One of the scriptwriters for Twenty Twelve was recently quoted as saying that the inspiration for the joke was that, in looking at the official London 2012 website, he realised that the terms were interchangable.

http://www.london2012.com/about-us/legacy/

http://www.london2012.com/about-us/sustainability/

Loved this. It snuck under the radar last year for many people but got much more of an airing with the new episodes.

As it turned out, it was able to foreshadow many of the issues that the real games have had. (clocks that didn’t work properly, buses getting lost)

It was a great ensemble cast and sure enough the catchphrases have wormed their way in our family vocabulary. “the thing is, the thing with this is, OK here’s the thing”. “I really think that”. “OK…what, this Friday?” “not a problem”

It was all good.

The Siobhan character is amazing. I don’t know how the others resisted strangling her.

She also has the most annoying accent in the world. Is that what’s called the Estuary or Sloan Ranger accent?

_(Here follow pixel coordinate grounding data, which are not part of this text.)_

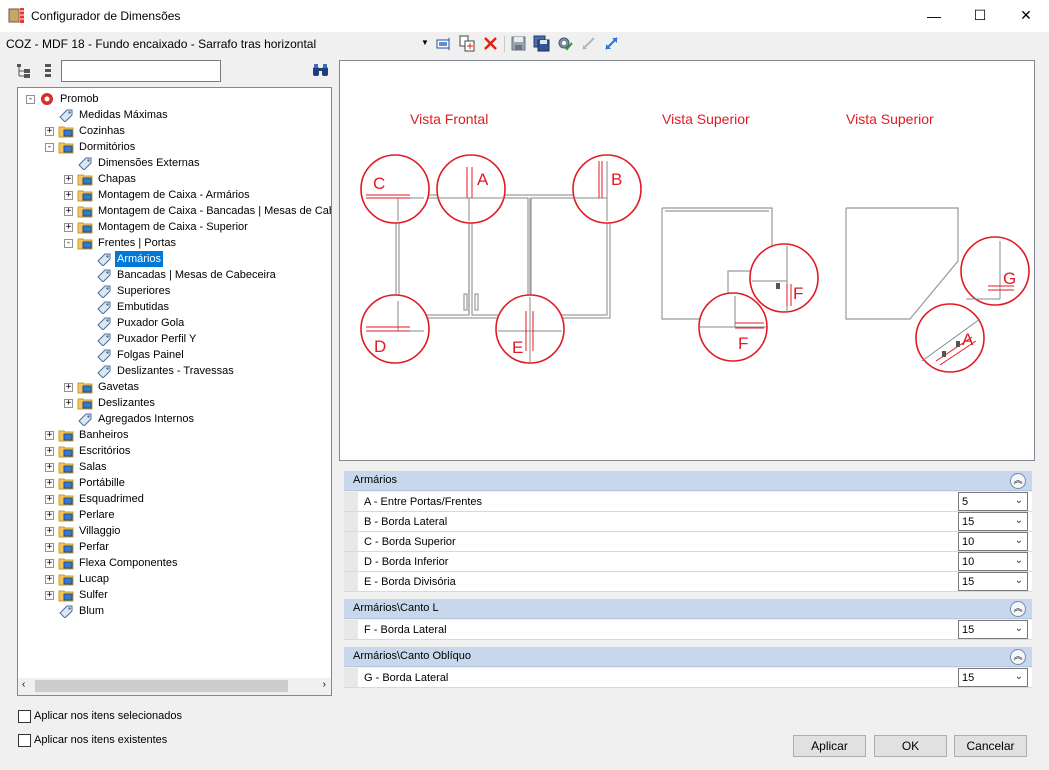 The width and height of the screenshot is (1049, 770). I want to click on property-group-header: Armários ︽, so click(688, 481).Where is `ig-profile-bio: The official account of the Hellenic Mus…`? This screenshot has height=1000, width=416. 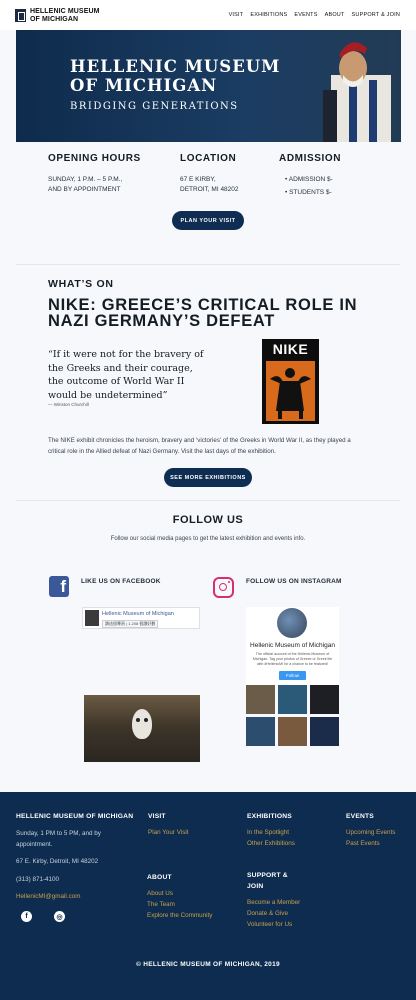
ig-profile-bio: The official account of the Hellenic Mus… is located at coordinates (292, 659).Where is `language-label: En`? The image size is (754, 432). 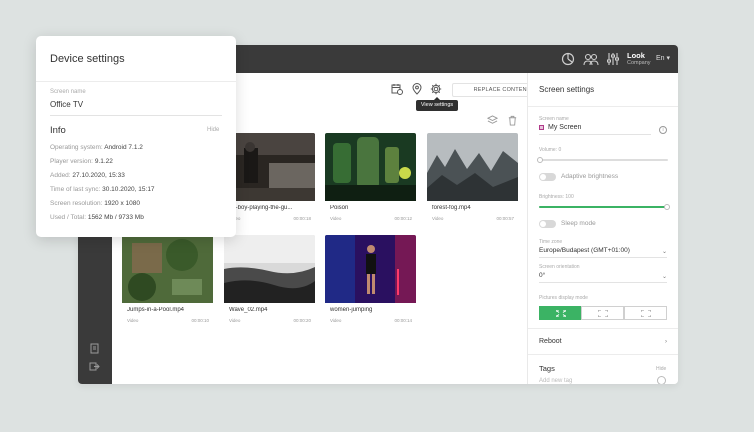
language-label: En is located at coordinates (660, 58).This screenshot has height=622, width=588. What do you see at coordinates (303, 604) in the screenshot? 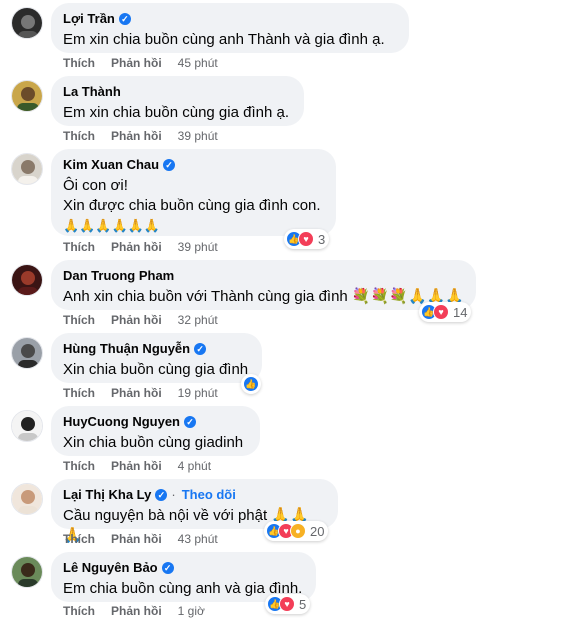
I see `reaction-count: 5` at bounding box center [303, 604].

I don’t know really. Not estuary that’s for sure. I just hear it as “posh media bint”.

And yes, she is monumentally annoying and one wonders how she is so successful within her own company…then you see her underlings…*then *you understand!

Is there something behind the name “Perfect Curve”? An allusion, a pun, a reference? They say it so often as if it should mean something.

I presumed she hired them all herself.

She’s played by the same actress that played Daisy in Spaced, for anyone who didn’t realize that.

I suspect they are all “friends of friends” and she is first amongst idiots.

And “Cheryl” in “The Royle Family” Jessica Hynes, nee Stevenson.

Some of the gags are just fantastic – in the very first episode the thousand-day countdown clock that started on July 27, 2012 and counted backwards, so that on the opening day of the Olympics it would indicate … some day in October 2009?

Whoever came up with that one deserves a medal or a peerage or something.

Seconded. The Games is fantastic.

There were originally plans for Clarke and Dawe to do a new show for the London Olympics, but for reasons that still aren’t quite clear to me, it was cancelled.

And the artist who created it was played to arrogant, monosyllabic perfection.

Ah so the real entity was the Olympic Delivery Authority - Wikipedia, so Olympic Deliverance Commission is merely a modification of that. I just don’t understand how any form of the word “deliver” is applicable.

As I understood it, their job was to get everything ready to go, then hand it over, or deliver, it to the people would would actually run the games.

You are clearly (and fortunately) unfamiliar with the world of retarded business jargon, where every simple idea or concept needs to be wrapped in a complicated-sounding name. Like, for example, deliverables.

I swear that the MBA community is worse that poststructuralist philosophers and literary critics when it comes to obtuse and unnecessary terminology.